[[ Supplied data open ]]

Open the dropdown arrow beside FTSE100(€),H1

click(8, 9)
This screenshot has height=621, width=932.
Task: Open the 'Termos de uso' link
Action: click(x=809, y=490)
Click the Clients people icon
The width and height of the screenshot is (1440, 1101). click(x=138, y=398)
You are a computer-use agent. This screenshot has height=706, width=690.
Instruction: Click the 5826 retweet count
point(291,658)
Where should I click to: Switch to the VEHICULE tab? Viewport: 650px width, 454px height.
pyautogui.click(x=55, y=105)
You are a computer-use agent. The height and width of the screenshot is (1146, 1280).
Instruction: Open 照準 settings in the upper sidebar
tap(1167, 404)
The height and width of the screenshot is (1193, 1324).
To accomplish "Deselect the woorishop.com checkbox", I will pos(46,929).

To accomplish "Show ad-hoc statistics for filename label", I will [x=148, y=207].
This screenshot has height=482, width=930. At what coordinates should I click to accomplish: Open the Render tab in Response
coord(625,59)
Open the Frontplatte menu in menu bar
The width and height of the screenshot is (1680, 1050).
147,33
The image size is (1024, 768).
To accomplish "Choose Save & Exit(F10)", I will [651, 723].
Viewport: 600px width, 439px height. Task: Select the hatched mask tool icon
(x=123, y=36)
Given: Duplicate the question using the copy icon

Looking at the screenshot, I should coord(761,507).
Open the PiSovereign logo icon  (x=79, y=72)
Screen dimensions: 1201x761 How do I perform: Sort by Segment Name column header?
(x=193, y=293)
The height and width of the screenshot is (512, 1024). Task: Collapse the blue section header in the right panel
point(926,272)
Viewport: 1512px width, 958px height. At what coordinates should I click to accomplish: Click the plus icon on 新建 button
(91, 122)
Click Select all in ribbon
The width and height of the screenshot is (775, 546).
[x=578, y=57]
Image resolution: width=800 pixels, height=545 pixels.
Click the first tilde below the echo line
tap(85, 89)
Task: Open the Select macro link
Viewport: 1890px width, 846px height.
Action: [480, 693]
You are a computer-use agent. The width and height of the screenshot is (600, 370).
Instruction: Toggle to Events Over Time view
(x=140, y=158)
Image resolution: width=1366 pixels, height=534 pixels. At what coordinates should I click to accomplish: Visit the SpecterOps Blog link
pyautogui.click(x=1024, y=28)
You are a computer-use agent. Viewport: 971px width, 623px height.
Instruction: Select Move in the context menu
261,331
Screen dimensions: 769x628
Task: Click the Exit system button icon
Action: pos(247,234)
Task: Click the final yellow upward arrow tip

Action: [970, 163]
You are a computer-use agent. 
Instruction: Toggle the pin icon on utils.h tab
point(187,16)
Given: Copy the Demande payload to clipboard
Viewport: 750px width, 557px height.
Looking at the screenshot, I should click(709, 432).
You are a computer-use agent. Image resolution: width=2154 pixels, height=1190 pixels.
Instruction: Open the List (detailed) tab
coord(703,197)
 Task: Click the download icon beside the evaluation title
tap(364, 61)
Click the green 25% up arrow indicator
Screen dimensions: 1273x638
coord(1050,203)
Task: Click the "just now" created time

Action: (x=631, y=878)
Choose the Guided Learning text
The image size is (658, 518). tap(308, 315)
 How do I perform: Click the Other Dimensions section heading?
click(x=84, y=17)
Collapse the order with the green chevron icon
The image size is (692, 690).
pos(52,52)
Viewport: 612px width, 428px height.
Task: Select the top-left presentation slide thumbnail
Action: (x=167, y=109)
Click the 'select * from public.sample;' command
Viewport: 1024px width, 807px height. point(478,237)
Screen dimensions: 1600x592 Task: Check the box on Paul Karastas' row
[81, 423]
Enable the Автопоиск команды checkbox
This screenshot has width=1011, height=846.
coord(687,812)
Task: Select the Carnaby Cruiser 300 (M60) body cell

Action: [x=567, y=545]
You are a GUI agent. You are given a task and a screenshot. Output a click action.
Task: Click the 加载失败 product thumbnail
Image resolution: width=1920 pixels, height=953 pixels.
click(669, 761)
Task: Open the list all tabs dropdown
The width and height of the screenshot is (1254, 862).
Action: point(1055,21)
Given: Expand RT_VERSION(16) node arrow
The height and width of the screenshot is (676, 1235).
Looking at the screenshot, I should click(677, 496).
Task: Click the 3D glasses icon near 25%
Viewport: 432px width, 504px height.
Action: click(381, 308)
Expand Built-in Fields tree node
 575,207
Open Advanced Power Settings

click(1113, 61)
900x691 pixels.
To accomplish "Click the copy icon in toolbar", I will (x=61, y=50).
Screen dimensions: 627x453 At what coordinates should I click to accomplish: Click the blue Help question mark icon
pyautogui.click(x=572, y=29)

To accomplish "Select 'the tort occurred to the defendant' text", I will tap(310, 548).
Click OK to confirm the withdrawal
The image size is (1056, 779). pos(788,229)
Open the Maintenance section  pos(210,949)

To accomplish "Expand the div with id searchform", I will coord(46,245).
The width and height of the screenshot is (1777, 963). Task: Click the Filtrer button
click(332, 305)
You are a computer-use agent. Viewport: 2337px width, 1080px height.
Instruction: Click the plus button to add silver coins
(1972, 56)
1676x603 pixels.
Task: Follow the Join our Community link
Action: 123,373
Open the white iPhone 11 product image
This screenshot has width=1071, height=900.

[[ Supplied data closed ]]

**The task:** Please repeat each entry. Keep every word the same.

**Reply to the exercise:**
Open the dropdown arrow beside FTSE100(€),H1

click(8, 9)
This screenshot has height=621, width=932.
Task: Open the 'Termos de uso' link
Action: click(x=809, y=490)
Click the Clients people icon
The width and height of the screenshot is (1440, 1101). click(x=138, y=398)
You are a computer-use agent. This screenshot has height=706, width=690.
Instruction: Click the 5826 retweet count
point(291,658)
Where should I click to: Switch to the VEHICULE tab? Viewport: 650px width, 454px height.
pyautogui.click(x=55, y=105)
You are a computer-use agent. The height and width of the screenshot is (1146, 1280).
Instruction: Open 照準 settings in the upper sidebar
tap(1167, 404)
The height and width of the screenshot is (1193, 1324).
To accomplish "Deselect the woorishop.com checkbox", I will pos(46,929).

To accomplish "Show ad-hoc statistics for filename label", I will [x=148, y=207].
This screenshot has height=482, width=930. At what coordinates should I click to accomplish: Open the Render tab in Response
coord(625,59)
Open the Frontplatte menu in menu bar
The width and height of the screenshot is (1680, 1050).
147,33
The image size is (1024, 768).
To accomplish "Choose Save & Exit(F10)", I will [651, 723].
Viewport: 600px width, 439px height. Task: Select the hatched mask tool icon
(x=123, y=36)
Given: Duplicate the question using the copy icon

Looking at the screenshot, I should coord(761,507).
Open the PiSovereign logo icon  (x=79, y=72)
Screen dimensions: 1201x761 How do I perform: Sort by Segment Name column header?
(x=193, y=293)
The height and width of the screenshot is (512, 1024). Task: Collapse the blue section header in the right panel
point(926,272)
Viewport: 1512px width, 958px height. At what coordinates should I click to accomplish: Click the plus icon on 新建 button
(91, 122)
Click Select all in ribbon
The width and height of the screenshot is (775, 546).
[x=578, y=57]
Image resolution: width=800 pixels, height=545 pixels.
Click the first tilde below the echo line
tap(85, 89)
Task: Open the Select macro link
Viewport: 1890px width, 846px height.
Action: [480, 693]
You are a computer-use agent. The width and height of the screenshot is (600, 370).
Instruction: Toggle to Events Over Time view
(x=140, y=158)
Image resolution: width=1366 pixels, height=534 pixels. At what coordinates should I click to accomplish: Visit the SpecterOps Blog link
pyautogui.click(x=1024, y=28)
You are a computer-use agent. Viewport: 971px width, 623px height.
Instruction: Select Move in the context menu
261,331
Screen dimensions: 769x628
Task: Click the Exit system button icon
Action: pos(247,234)
Task: Click the final yellow upward arrow tip

Action: [970, 163]
You are a computer-use agent. 
Instruction: Toggle the pin icon on utils.h tab
point(187,16)
Given: Copy the Demande payload to clipboard
Viewport: 750px width, 557px height.
Looking at the screenshot, I should click(709, 432).
You are a computer-use agent. Image resolution: width=2154 pixels, height=1190 pixels.
Instruction: Open the List (detailed) tab
coord(703,197)
 Task: Click the download icon beside the evaluation title
tap(364, 61)
Click the green 25% up arrow indicator
Screen dimensions: 1273x638
coord(1050,203)
Task: Click the "just now" created time

Action: (x=631, y=878)
Choose the Guided Learning text
The image size is (658, 518). tap(308, 315)
 How do I perform: Click the Other Dimensions section heading?
click(x=84, y=17)
Collapse the order with the green chevron icon
The image size is (692, 690).
pos(52,52)
Viewport: 612px width, 428px height.
Task: Select the top-left presentation slide thumbnail
Action: (x=167, y=109)
Click the 'select * from public.sample;' command
Viewport: 1024px width, 807px height. point(478,237)
Screen dimensions: 1600x592 Task: Check the box on Paul Karastas' row
[81, 423]
Enable the Автопоиск команды checkbox
This screenshot has width=1011, height=846.
coord(687,812)
Task: Select the Carnaby Cruiser 300 (M60) body cell

Action: [x=567, y=545]
You are a GUI agent. You are given a task and a screenshot. Output a click action.
Task: Click the 加载失败 product thumbnail
Image resolution: width=1920 pixels, height=953 pixels.
click(669, 761)
Task: Open the list all tabs dropdown
The width and height of the screenshot is (1254, 862).
Action: point(1055,21)
Given: Expand RT_VERSION(16) node arrow
The height and width of the screenshot is (676, 1235).
Looking at the screenshot, I should click(677, 496).
Task: Click the 3D glasses icon near 25%
Viewport: 432px width, 504px height.
Action: click(381, 308)
Expand Built-in Fields tree node
 575,207
Open Advanced Power Settings

click(1113, 61)
900x691 pixels.
To accomplish "Click the copy icon in toolbar", I will (x=61, y=50).
Screen dimensions: 627x453 At what coordinates should I click to accomplish: Click the blue Help question mark icon
pyautogui.click(x=572, y=29)

To accomplish "Select 'the tort occurred to the defendant' text", I will tap(310, 548).
Click OK to confirm the withdrawal
The image size is (1056, 779). pos(788,229)
Open the Maintenance section  pos(210,949)

To accomplish "Expand the div with id searchform", I will coord(46,245).
The width and height of the screenshot is (1777, 963). Task: Click the Filtrer button
click(332, 305)
You are a computer-use agent. Viewport: 2337px width, 1080px height.
Instruction: Click the plus button to add silver coins
(1972, 56)
1676x603 pixels.
Task: Follow the Join our Community link
Action: 123,373
Open the white iPhone 11 product image
This screenshot has width=1071, height=900.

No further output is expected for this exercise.